Justin Whitten, chief counsel for Kelly, said in a brief submitted to the Supreme Court that Kansas governors possessed authority within state law and constitutional authority to serve as the “supreme executive” of Kansas. Those duties, Whitten said, included determining the interests of Kansas agencies under her jurisdiction as governor. The attorney general lacked power to block a governor from participating in litigation that he or she believed had merit, Whitten said.
He said Kobach undermined his claim as the rightful arbitrator of the state’s role in lawsuits after repeatedly refusing Kelly’s request to bring or join cases in court.
“The governor’s limited goals in initiating this litigation are clear and simple.

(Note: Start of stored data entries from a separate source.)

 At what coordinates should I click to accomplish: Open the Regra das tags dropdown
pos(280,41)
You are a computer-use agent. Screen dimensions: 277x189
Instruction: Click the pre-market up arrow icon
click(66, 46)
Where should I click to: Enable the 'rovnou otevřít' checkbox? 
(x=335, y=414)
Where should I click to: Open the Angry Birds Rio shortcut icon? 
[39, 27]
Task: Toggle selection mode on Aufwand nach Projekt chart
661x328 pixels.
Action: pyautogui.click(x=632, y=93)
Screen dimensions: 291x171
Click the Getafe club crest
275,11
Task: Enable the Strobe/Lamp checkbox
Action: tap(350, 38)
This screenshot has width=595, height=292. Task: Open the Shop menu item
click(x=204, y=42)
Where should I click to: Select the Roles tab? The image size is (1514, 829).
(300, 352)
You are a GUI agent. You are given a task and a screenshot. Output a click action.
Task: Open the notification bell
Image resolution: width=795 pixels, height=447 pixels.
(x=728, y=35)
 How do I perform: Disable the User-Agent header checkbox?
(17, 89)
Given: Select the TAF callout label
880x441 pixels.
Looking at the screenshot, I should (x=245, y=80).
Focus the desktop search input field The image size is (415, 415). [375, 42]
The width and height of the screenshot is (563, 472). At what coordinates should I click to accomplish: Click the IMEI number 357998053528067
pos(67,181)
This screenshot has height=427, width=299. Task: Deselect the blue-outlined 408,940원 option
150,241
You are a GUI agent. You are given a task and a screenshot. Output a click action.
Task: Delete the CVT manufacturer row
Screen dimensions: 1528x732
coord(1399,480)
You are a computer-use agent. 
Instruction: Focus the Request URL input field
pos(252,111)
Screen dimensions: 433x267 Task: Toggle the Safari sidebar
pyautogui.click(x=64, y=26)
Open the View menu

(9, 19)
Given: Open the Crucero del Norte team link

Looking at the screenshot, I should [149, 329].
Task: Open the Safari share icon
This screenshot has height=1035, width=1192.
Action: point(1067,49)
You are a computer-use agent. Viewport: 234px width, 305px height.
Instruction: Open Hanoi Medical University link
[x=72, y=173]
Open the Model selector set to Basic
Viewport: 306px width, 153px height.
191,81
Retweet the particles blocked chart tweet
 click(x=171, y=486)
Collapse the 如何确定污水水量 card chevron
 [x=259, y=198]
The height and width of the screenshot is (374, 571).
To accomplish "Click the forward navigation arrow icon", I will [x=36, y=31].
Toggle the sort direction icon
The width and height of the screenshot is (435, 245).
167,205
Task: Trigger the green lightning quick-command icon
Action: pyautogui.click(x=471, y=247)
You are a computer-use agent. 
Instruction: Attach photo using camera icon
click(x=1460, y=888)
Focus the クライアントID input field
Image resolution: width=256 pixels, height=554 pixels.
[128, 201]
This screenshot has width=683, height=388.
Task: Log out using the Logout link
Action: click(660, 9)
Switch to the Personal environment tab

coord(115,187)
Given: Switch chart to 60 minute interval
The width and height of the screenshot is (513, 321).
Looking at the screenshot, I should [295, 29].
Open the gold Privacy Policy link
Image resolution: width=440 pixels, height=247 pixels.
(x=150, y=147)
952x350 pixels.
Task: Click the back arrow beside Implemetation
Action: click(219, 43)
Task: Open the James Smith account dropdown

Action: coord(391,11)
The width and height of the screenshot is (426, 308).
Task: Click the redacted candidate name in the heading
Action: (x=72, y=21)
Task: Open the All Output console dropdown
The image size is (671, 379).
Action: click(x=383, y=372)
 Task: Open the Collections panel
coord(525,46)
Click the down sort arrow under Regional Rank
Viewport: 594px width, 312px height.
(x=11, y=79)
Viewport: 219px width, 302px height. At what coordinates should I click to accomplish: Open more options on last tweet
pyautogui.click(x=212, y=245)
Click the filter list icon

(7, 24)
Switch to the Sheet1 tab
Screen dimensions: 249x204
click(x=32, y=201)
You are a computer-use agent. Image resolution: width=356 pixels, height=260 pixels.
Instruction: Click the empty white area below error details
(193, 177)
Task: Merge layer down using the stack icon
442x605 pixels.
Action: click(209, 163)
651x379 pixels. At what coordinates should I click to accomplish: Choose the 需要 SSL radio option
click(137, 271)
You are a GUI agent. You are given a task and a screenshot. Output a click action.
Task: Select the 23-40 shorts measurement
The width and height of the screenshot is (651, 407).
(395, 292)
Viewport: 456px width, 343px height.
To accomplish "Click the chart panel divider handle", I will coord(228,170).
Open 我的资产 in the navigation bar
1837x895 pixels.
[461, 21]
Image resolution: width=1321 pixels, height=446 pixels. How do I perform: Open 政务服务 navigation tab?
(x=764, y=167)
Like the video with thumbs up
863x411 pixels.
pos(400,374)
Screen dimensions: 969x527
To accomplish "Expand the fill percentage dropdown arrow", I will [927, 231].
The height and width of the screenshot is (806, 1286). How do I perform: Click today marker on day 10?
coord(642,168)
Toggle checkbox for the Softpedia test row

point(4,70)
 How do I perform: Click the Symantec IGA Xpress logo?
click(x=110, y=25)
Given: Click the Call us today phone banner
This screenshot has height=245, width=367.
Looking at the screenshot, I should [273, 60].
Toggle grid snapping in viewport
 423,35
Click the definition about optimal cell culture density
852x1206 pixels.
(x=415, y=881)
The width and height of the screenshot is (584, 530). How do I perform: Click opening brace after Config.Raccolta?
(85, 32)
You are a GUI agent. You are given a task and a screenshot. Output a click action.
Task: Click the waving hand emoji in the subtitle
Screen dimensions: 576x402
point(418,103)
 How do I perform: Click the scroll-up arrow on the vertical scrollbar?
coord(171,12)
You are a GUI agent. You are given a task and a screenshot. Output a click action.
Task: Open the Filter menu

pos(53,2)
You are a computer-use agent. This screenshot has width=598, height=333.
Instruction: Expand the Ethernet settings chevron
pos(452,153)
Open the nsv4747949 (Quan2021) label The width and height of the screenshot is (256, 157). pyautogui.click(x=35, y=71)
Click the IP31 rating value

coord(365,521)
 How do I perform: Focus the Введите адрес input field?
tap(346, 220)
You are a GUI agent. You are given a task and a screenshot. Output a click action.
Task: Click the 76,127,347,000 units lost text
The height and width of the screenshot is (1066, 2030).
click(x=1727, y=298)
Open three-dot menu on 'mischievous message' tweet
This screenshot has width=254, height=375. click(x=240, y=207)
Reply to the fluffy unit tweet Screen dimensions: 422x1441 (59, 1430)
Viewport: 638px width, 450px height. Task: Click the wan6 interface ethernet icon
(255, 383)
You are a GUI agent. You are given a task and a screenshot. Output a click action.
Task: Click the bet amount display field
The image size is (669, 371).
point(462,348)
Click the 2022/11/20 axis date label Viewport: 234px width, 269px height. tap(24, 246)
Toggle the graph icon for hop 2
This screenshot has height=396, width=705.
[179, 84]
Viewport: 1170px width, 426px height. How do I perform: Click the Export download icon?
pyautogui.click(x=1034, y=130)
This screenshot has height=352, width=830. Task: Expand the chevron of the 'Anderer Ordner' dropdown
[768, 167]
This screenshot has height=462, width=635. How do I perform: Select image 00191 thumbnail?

She is seeking this court’s confirmation of the powers the Kansas Constitution explicitly granted to her,” Whitten’s brief said.
In that document, Kelly said the attorney general misread state law “by conflating his legal duties with the governor and the Legislature’s power to determine the interests of the state.” It was folly for Kobach to claim it was important for the state to speak with one voice in appellate and federal courts, the governor’s lawyers said, because federal law recognized states could speak with more than one voice in federal court.
Kansas solicitor general Anthony Powell, in collaboration with Kobach, argued in a rebuttal brief that longstanding Kansas law “tethered to the Kansas Constitution, vest the attorney general with sole authority to represent the state in federal court.” In no way, Powell said, did executive power possessed by a Kansas governor allow Kelly to control or supplant Kobach.
Powell argued the attorney general’s position didn’t violate the Constitution, because that document established the attorney general as a “separately elected and independent officer,” whose powers were as broad as common law, except when modified by the Legislature.
“Governor Kelly’s argument reflects a fundamental misunderstanding of our system of government,” Powell said. “But, despite her arguments in this matter, Governor Kelly is not the king.”